** Opening RECORDS FOR THE EXERCISE block **

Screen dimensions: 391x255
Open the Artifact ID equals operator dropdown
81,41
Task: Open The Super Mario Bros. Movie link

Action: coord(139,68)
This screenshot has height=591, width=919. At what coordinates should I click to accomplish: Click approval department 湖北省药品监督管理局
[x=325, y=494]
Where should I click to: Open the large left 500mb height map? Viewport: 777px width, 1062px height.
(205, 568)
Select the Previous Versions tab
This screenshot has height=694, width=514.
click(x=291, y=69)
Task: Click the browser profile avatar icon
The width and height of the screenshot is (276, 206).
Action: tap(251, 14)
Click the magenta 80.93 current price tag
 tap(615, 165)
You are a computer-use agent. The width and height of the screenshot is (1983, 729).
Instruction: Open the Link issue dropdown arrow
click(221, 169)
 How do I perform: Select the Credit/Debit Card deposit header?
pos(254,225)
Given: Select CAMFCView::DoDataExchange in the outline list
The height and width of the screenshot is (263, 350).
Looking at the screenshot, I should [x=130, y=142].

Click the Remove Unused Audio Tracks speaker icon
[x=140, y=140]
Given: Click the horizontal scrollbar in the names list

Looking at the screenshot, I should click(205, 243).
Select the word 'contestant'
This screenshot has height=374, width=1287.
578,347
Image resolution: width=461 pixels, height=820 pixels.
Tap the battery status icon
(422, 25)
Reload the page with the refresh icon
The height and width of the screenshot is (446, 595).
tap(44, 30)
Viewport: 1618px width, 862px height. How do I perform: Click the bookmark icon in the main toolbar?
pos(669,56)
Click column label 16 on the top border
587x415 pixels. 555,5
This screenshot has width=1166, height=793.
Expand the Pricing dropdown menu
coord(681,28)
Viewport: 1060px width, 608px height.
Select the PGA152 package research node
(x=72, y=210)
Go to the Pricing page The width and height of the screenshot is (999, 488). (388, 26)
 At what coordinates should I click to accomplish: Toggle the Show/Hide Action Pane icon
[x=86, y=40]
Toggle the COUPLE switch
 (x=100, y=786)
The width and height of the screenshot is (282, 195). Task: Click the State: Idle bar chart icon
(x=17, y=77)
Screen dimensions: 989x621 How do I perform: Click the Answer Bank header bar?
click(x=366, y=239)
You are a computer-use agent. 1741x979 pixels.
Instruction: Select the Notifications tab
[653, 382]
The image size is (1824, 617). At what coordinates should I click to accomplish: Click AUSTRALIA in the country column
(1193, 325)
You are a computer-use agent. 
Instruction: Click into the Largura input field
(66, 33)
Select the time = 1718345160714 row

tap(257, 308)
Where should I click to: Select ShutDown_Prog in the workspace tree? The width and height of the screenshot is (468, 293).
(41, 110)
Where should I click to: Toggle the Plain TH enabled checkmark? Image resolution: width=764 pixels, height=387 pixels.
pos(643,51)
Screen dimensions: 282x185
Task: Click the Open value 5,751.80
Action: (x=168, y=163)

** Closing RECORDS FOR THE EXERCISE block **

### WHAT YOU WILL DO
List every line above containing the word "computer".

### TASK SOLUTION
You are a computer-use agent. The width and height of the screenshot is (1983, 729).
You are a computer-use agent. 1741x979 pixels.
You are a computer-use agent. 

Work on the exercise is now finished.